Clarke said the only time the CIA would likely inform the White House about a recruitment mission is if the target is politically sensitive.
"Let's say you were recruiting the secretary to a president... You're recruiting the butler to the prime minister, something fairly high up," then, Clarke said, the CIA may decide to inform the White House. "But it's up to the CIA pretty much to determine what a politically sensitive recruitment is."
Devine told ABC News that in his mind, the equation is simple: "This is espionage. Espionage doesn't require the president's approval. Having said that... if you think the case is going to get to the president's desk, you should brief him on it."
The German operation has certainly hit the president's desk, as well as newspaper headlines the world over.
When asked if the president was originally briefed on the alleged recruitment of the Germans, National Security Council spokesperson Hayden said she would "definitely" not get into "who knew what and when."
While Devine said doing anything with human intelligence in Germany was risky due to raised tensions after revelations months before that the U.S. was tapping the communications of German Chancellor Angela Merkel, both Rizzo and Clarke said that from what's been in the media, the suspected agents wouldn't fit the bill for being "politically sensitive" enough to require a White House heads up.
"If [the German allegations] did happen, this was just a classic recruitment of a foreign citizen," Rizzo said.
Unless something goes wrong, as it apparently did in Germany.
In that case, Clarke said the CIA should have informed the White House immediately, most likely the with word coming from CIA Director John Brennan to Susan Rice, the president's National Security Advisor.
"I'm sure it wasn't intentional" that the president wasn't briefed until after the call with Merkel, Clarke said, guessing that the news maybe just hadn't spread rapidly enough in the intelligence community.
Whatever the case, the U.S. may have underestimated the diplomatic fallout of the bungled operation. Twice the U.S. Ambassador in Berlin was summoned to German government offices to "clarify" the spying allegations, and Thursday the German Foreign Office announced it had requested America's top intelligence official in Berlin be sent packing. The Foreign Office said today on Twitter that the move was a "necessary and appropriate action to [the] breach of trust."

# GOAL OF THE EXERCISE
Pick up the news passage on the CIA recruitment case in Germany and carry it forward from its last sentence.

Dataset entries:
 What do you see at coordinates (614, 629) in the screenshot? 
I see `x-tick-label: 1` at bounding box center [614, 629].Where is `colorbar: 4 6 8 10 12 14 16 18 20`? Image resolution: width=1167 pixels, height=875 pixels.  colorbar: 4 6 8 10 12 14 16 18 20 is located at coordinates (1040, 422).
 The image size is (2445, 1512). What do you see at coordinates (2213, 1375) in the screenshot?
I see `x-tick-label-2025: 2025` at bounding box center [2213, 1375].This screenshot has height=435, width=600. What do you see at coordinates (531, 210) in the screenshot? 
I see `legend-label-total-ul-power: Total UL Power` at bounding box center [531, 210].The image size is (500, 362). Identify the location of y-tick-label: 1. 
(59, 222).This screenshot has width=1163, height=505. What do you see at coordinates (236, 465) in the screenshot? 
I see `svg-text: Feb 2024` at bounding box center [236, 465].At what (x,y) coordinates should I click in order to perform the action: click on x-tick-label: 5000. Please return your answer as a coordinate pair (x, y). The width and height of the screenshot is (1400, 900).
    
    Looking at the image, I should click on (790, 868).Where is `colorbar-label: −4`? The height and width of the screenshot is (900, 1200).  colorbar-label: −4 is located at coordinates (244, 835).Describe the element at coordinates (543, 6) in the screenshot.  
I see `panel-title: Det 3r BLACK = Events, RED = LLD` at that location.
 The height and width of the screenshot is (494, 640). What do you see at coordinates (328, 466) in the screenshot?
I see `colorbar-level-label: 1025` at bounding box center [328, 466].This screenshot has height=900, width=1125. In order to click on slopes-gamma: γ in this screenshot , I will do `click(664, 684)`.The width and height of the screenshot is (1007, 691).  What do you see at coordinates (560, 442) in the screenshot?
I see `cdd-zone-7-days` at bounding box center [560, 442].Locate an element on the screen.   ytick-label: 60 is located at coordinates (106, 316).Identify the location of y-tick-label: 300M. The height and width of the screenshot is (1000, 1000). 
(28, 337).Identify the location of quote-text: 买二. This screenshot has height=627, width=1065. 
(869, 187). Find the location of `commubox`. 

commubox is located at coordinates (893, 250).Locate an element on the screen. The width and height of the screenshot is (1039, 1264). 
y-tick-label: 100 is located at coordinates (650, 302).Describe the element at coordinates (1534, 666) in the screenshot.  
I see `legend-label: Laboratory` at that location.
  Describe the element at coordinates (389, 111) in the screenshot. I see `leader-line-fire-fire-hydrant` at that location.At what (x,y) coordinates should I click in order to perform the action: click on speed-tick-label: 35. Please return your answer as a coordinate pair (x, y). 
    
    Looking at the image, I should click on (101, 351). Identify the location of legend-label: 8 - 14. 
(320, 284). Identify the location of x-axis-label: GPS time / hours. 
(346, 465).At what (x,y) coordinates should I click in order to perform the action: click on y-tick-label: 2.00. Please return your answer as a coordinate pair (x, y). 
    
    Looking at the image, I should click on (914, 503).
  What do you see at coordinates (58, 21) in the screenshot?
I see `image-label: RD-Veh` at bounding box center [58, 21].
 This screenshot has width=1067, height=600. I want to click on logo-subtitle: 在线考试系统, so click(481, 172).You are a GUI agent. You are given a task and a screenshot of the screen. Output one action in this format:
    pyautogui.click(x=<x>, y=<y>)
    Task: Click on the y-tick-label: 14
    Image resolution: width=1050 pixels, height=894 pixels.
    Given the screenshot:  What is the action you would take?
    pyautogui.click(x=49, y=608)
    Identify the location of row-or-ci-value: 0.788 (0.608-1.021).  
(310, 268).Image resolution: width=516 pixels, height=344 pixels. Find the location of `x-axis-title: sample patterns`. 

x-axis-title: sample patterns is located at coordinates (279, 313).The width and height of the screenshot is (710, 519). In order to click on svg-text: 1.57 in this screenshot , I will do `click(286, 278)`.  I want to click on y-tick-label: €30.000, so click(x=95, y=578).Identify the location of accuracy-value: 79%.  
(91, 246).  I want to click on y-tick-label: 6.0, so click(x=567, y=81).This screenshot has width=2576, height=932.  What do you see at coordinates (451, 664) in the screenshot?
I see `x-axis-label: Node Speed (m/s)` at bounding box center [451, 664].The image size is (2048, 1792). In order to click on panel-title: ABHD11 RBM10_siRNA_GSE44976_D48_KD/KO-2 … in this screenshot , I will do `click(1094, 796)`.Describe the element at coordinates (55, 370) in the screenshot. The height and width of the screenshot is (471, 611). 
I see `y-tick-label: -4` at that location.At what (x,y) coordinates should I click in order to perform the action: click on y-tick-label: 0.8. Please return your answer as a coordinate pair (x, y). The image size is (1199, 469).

# ANSWER BELOW
"The way I see it, if you consider this with a healthy dose of common sense, it's a waste of energy to spy on one's ally," Chancellor Merkel said Thursday, according to a translation by German news outlet DW. Other prominent German politicians demanded the U.S. cease all spying in their country.
For days the White House, the CIA and the State Department have either declined to comment or offered deflecting statements, but have not denied the allegations.
State Department spokesperson Jen Psaki announced Thursday Secretary of State John Kerry is expected to speak with German Foreign Minister Frank-Walter Steinmeier in coming days.
"I would also say that, last year the president underwent a review of all of our intelligence gathering," Psaki said. "The Secretary was engaged in that, as were administration officials across the board. There are, of course, a range of factors that are taken into account... keeping Americans safe, keeping allies in other countries safe as well as taking steps to reform and revise some of our systems when needed, and he did just that."
However, Psaki was presumably referring to the government's review of signals intelligence in the wake of disclosures about National Security Agency's electronic eavesdropping, a review that doesn't deal with old-fashioned human spying.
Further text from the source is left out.